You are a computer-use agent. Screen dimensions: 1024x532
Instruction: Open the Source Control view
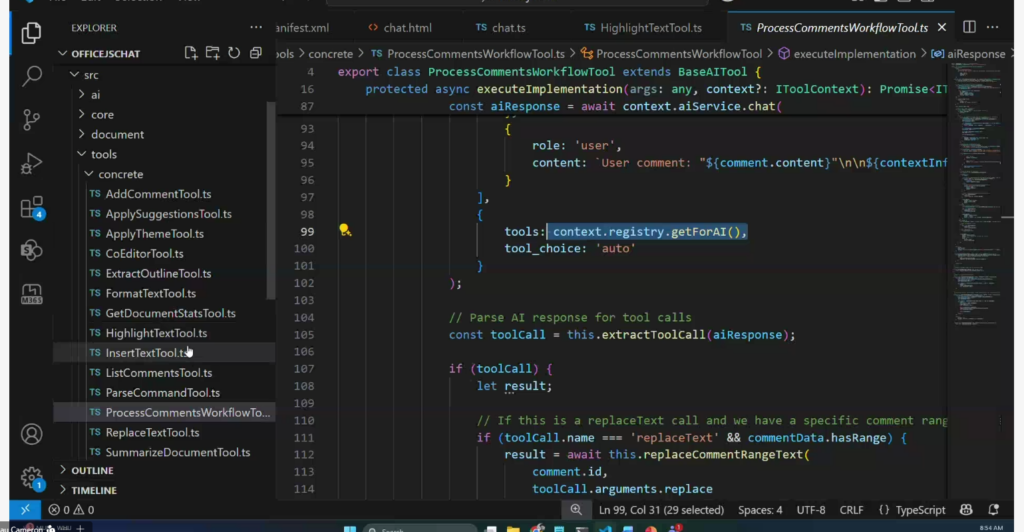31,120
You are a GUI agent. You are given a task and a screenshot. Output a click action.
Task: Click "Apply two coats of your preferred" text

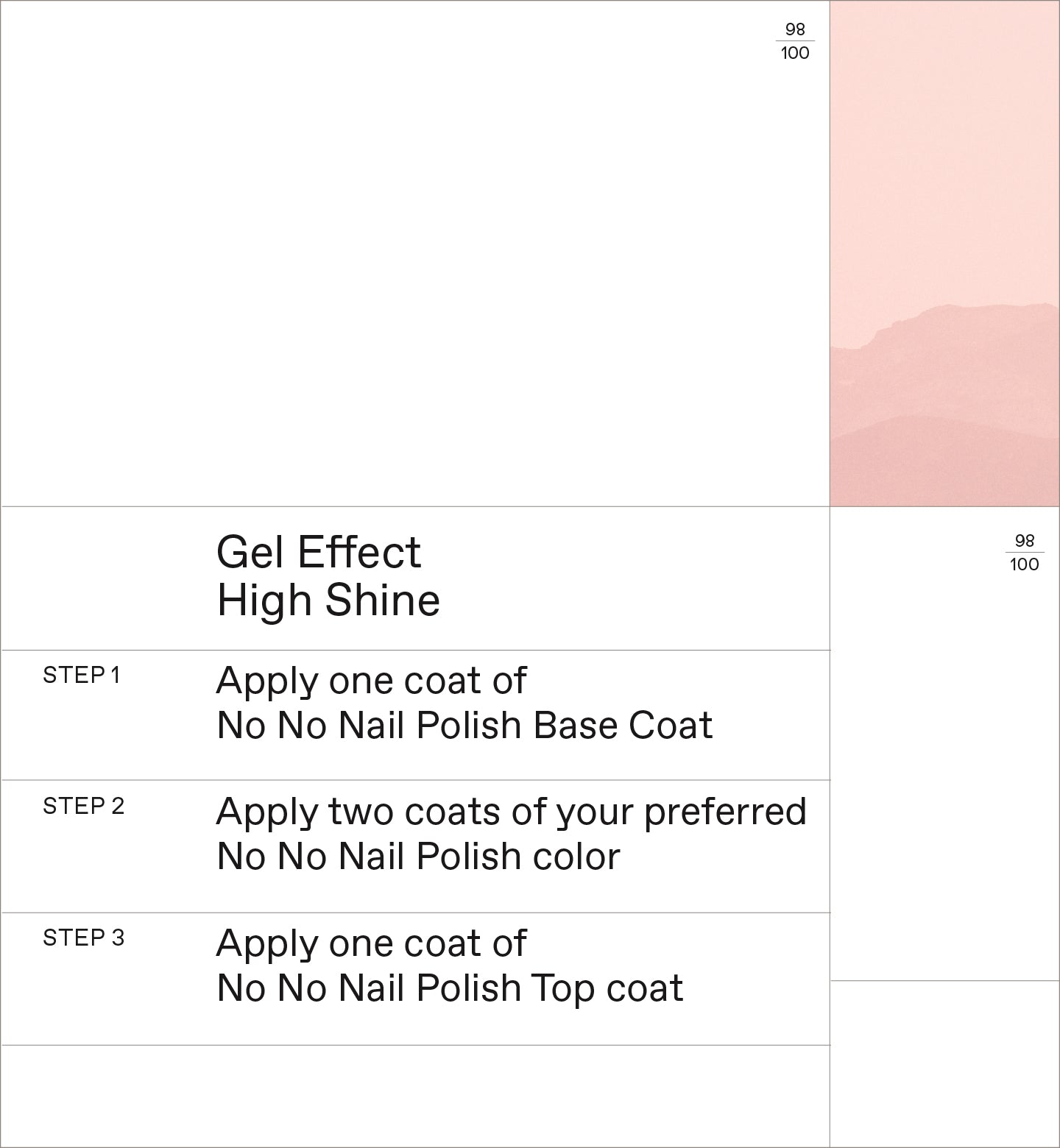coord(511,812)
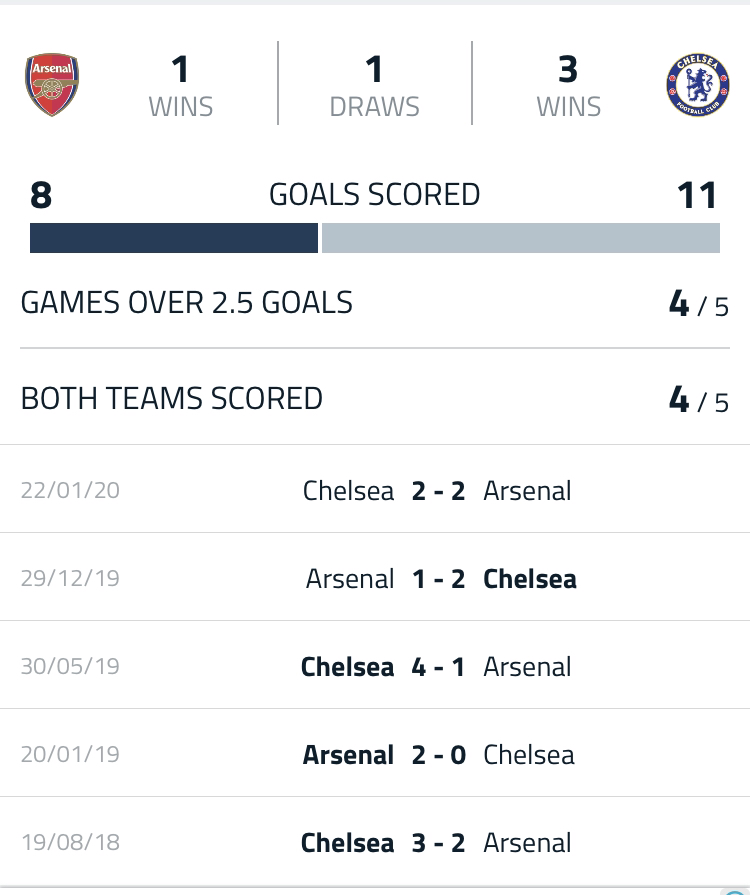Click the dark Arsenal goals bar segment
750x895 pixels.
[174, 238]
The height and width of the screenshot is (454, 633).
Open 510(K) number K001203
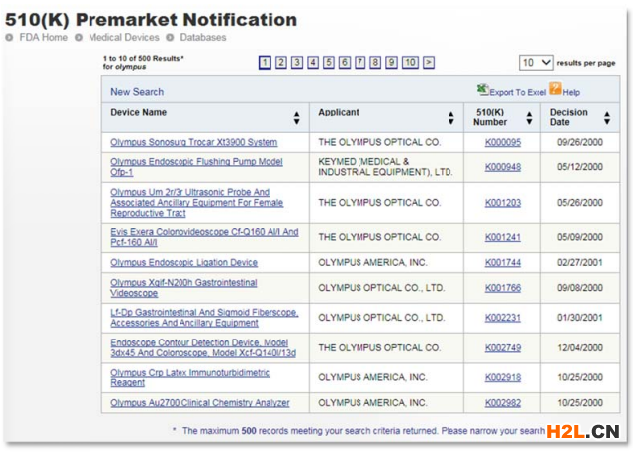pyautogui.click(x=502, y=202)
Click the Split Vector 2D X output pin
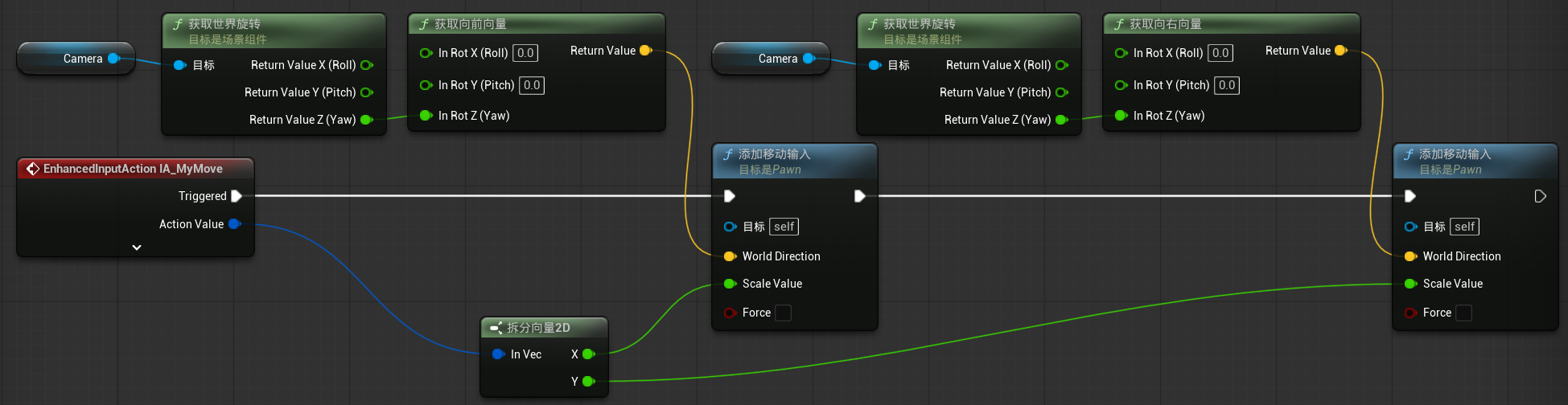This screenshot has width=1568, height=405. pos(588,354)
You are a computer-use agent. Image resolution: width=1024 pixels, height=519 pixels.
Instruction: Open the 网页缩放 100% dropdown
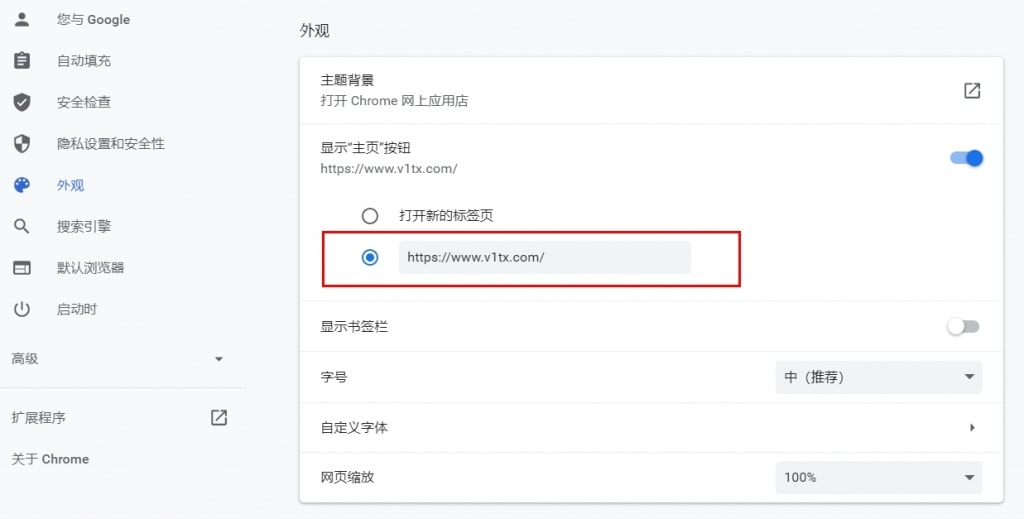click(x=878, y=477)
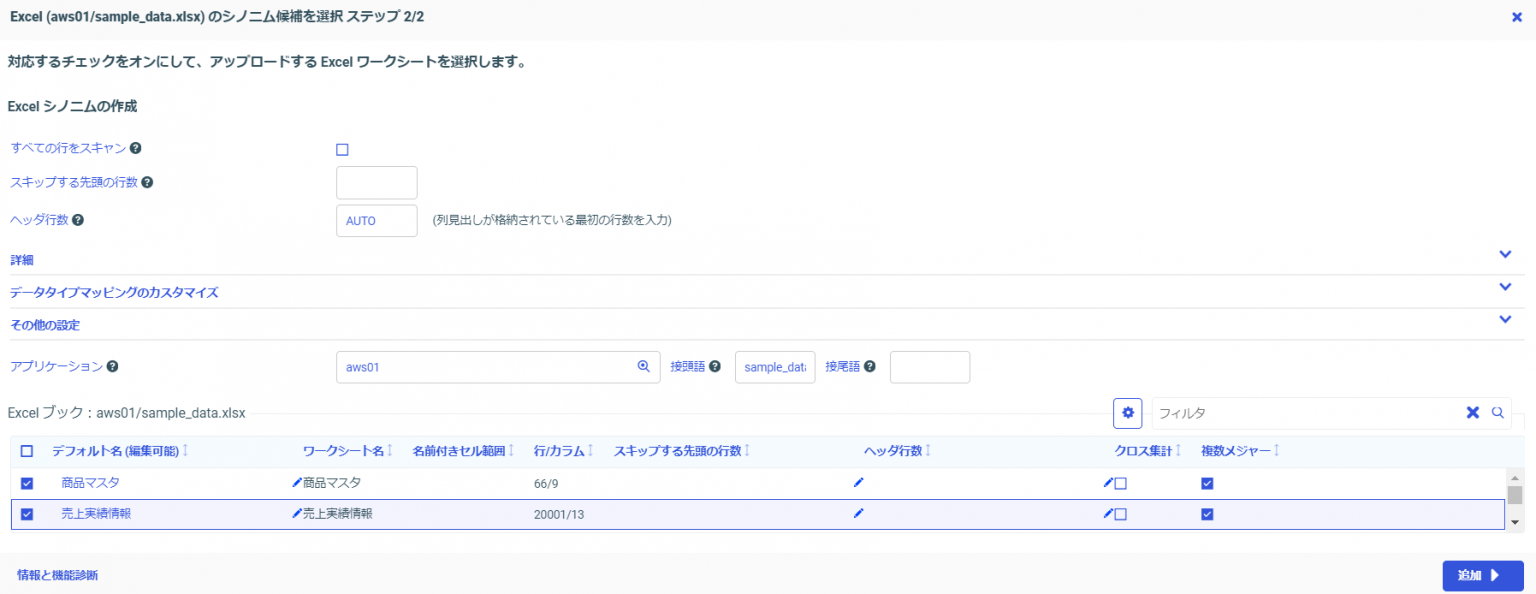
Task: Clear the filter with the X icon
Action: coord(1471,412)
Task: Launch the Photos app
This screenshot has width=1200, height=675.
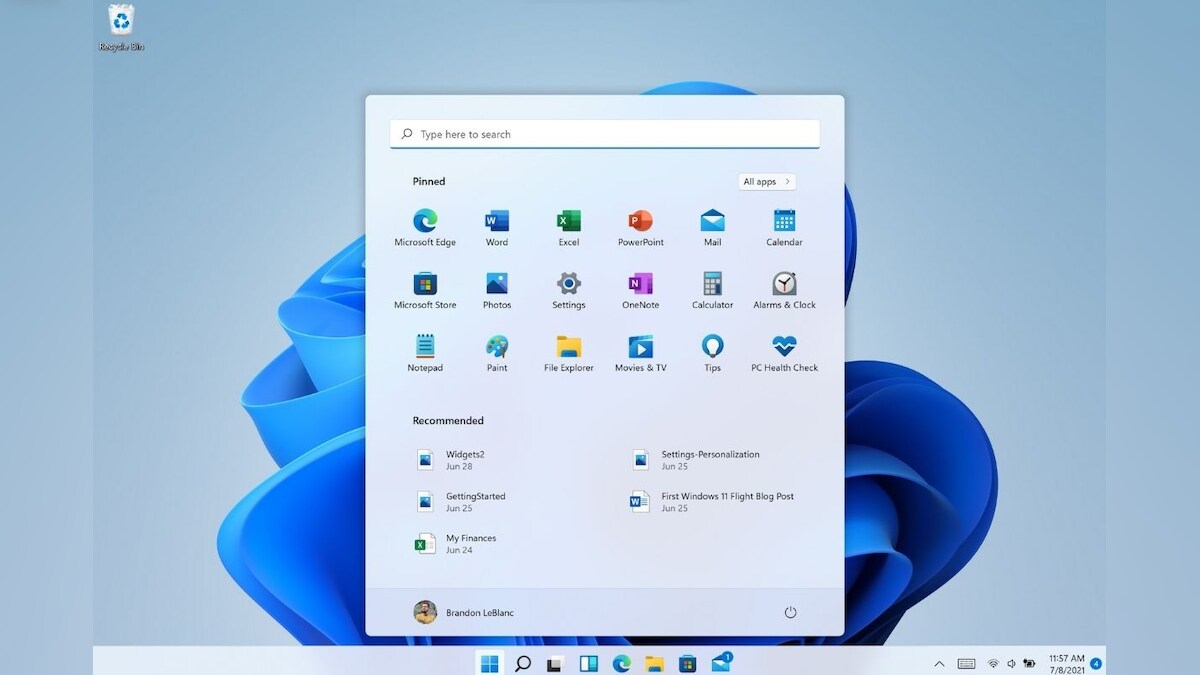Action: point(497,284)
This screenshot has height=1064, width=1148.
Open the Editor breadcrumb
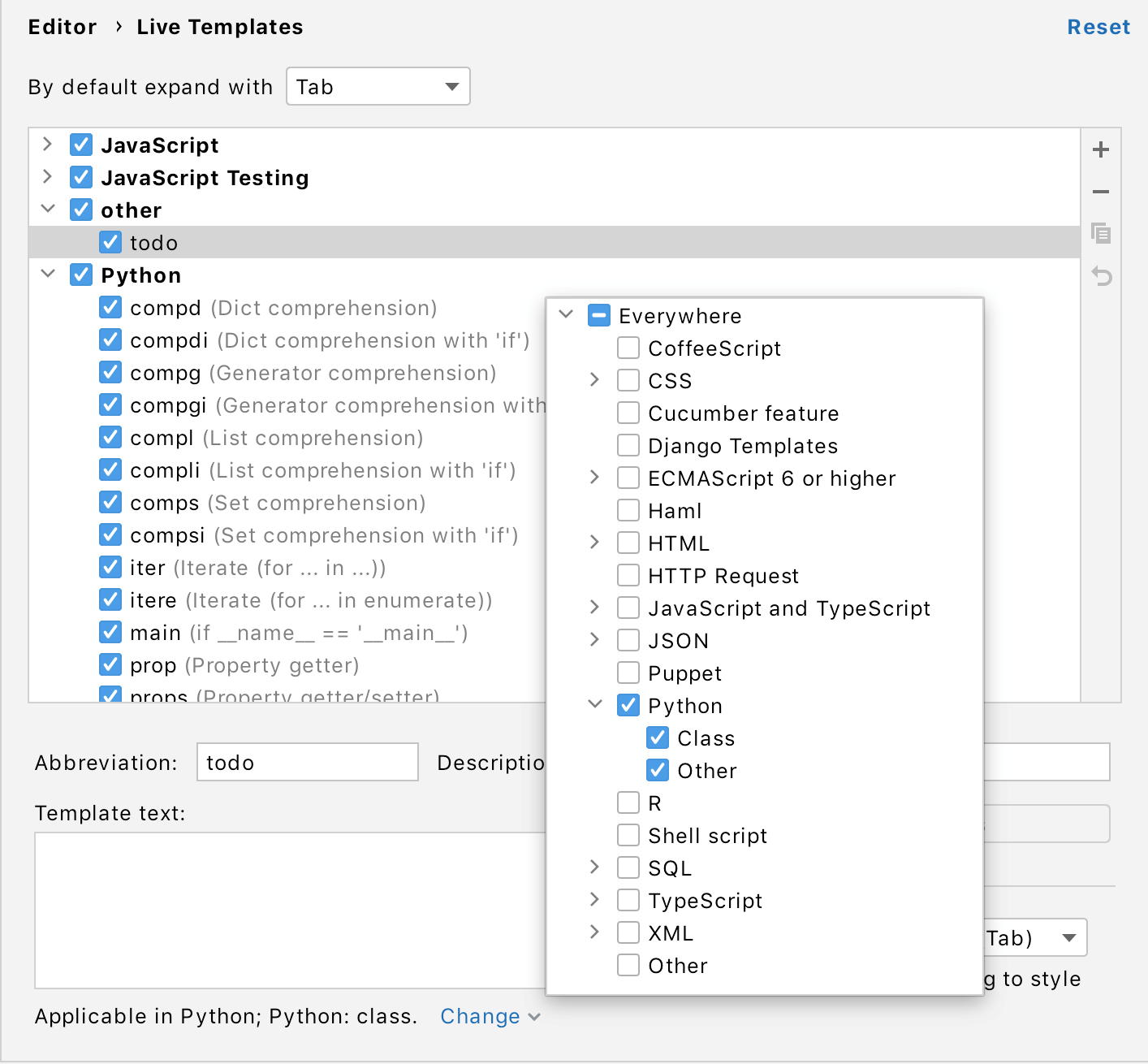click(x=62, y=26)
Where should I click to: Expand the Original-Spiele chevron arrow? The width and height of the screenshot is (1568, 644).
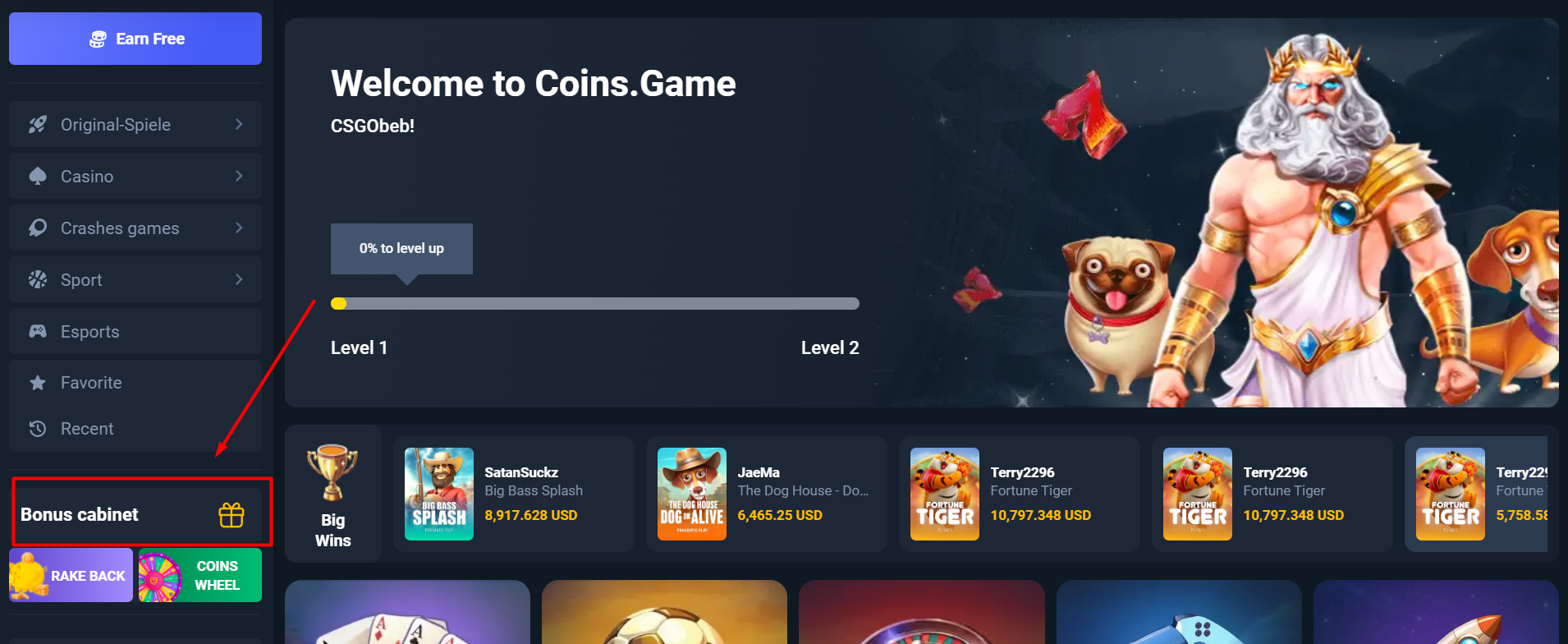click(x=239, y=124)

^^^^

**What is needed:** Exactly reproduce each entry, but drop the pictures.

**Answer to this task:**
You are a computer-use agent. Screen dimensions: 1024x532
Instruction: Open the Source Control view
31,120
You are a GUI agent. You are given a task and a screenshot. Output a click action.
Task: Click "Apply two coats of your preferred" text

coord(511,812)
Click the dark Arsenal goals bar segment
750x895 pixels.
[174, 238]
The height and width of the screenshot is (454, 633).
Open 510(K) number K001203
pyautogui.click(x=502, y=202)
Click the Split Vector 2D X output pin
This screenshot has width=1568, height=405. pos(588,354)
You are a computer-use agent. Image resolution: width=1024 pixels, height=519 pixels.
Instruction: Open the 网页缩放 100% dropdown
click(x=878, y=477)
Task: Clear the filter with the X icon
Action: coord(1471,412)
Task: Launch the Photos app
This screenshot has width=1200, height=675.
Action: point(497,284)
This screenshot has height=1064, width=1148.
Open the Editor breadcrumb
click(x=62, y=26)
Where should I click to: Expand the Original-Spiele chevron arrow? The width and height of the screenshot is (1568, 644).
click(x=239, y=124)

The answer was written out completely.